Think of this interesting and dangerous situation during the Coronavirus situation: the media actively selling fear, the government promoting fear to get people to follow their directions, the doctors panicking trying to understand a new threat and an increased influx of new patients, and the patients themselves in a state of panic. This is a situation of compounded fear. Fear at every level. What do you think will be the results of this heightened level of fear? From purely a psychological perspective, that’s a PERFECT STORM for ill health in the form of somatoform disorders, mental disorders,iatrogenic deaths and suicide.

So, it is vital we learn to identify when fear is building in us and learn how to handle it as quickly as possible. It can save our lives and that of our loved ones.

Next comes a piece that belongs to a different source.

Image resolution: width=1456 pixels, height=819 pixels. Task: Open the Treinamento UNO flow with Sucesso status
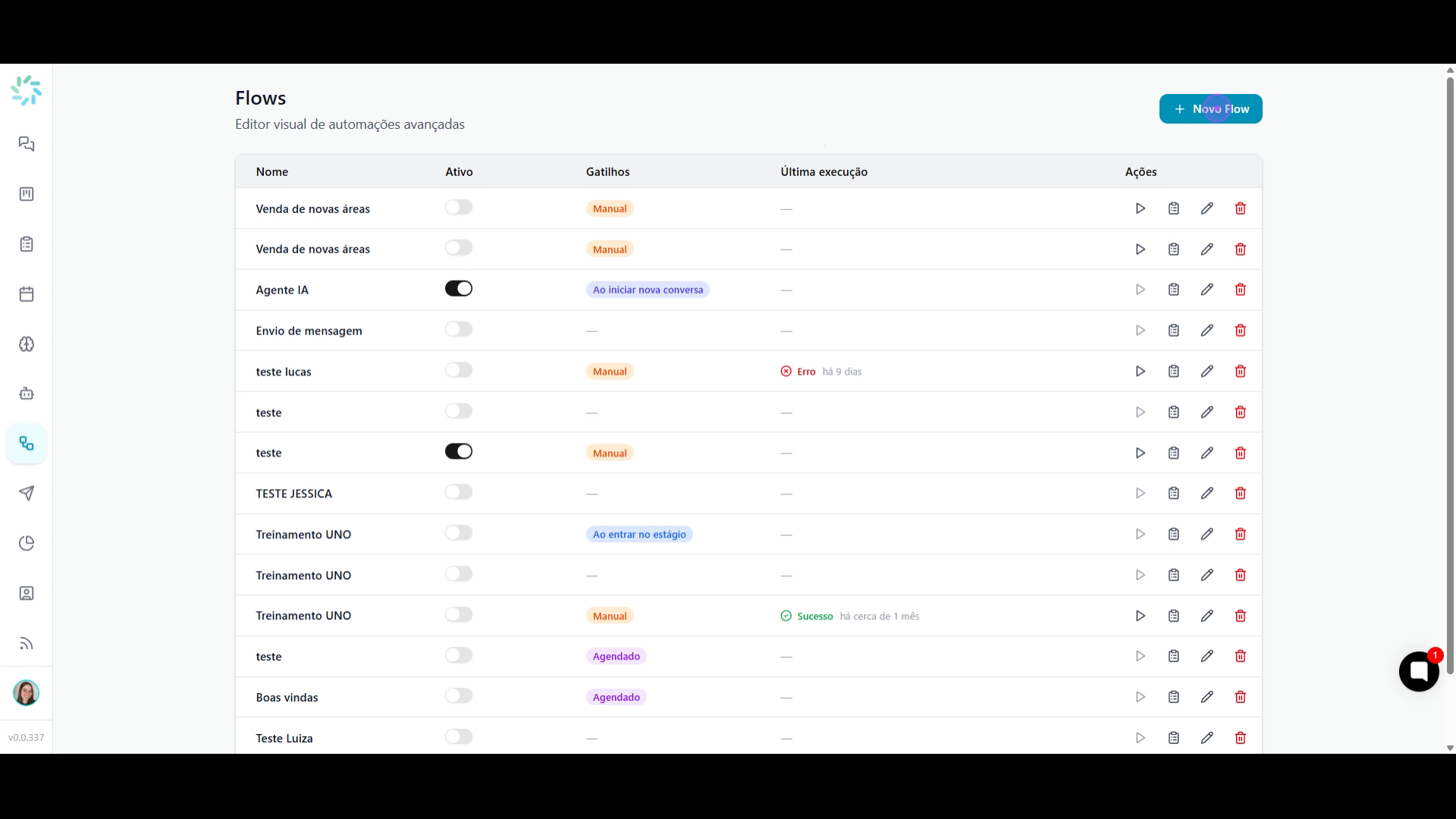coord(303,616)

6 Things You Can Do That Will Immediately Neutralize The Fear In You

Advanced-Resilience-Skills
  1. STOP, or severely limit, watching the news. It’s a horror movie!
  2. STOP believing unreliable sources that have a vested interest in selling you fear AND have lied to you in the past (politicians, media, etc) when in doubt, ‘follow the money’.
  3. STOP ruminating – it means stop entertaining negative, fear inducing, thoughts. Get busy with another, better thought or activity. Ie watch a comedy, go and play, etc
  4. START exercising – it releases yummy endorphins and makes you happy. Start with some kind of easy exercise
  5. START spending time every day to notice all the things you do have that we usually take for granted (ie clean water out of a tap, hot showers, some of your loved ones ;), the warm and comfy bed you get into at night, etc)
  6. START eating healthy. What we eat does make a difference. The wrong kind of food, or the wrong amounts, can tax our system and produce chemical anxiety. Ie coffee, capsicums, iceberg lettuce, oranges, etc. Every body is different so it is a matter of paying attention to what your body says and experimenting.